Task details - Find the line in the entries below that contains "Open the user profile icon". Repeat it exactly, and every line after it through the line that contains "Select the Wheel".

Task inputs -

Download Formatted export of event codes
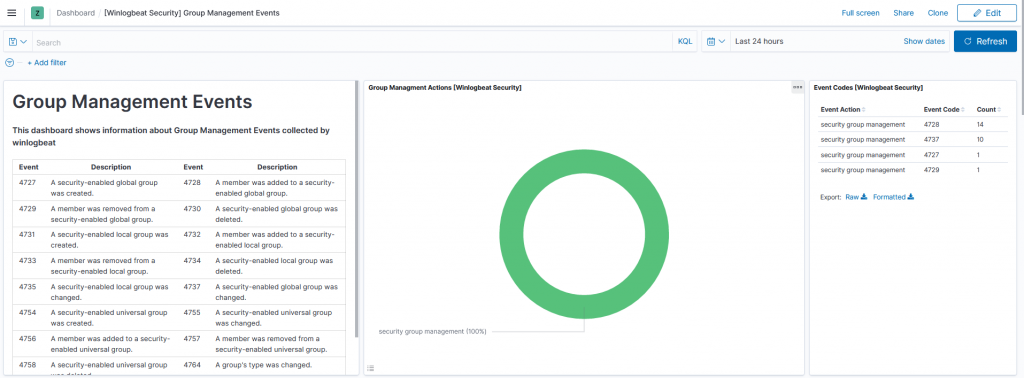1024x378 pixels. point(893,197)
* * *
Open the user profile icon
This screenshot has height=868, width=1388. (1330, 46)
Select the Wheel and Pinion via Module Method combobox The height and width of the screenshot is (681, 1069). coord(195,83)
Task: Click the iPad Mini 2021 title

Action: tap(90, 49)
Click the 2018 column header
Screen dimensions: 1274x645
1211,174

Answer for this exercise -
Open the user profile icon
This screenshot has height=868, width=1388. (1330, 46)
Select the Wheel and Pinion via Module Method combobox The height and width of the screenshot is (681, 1069). coord(195,83)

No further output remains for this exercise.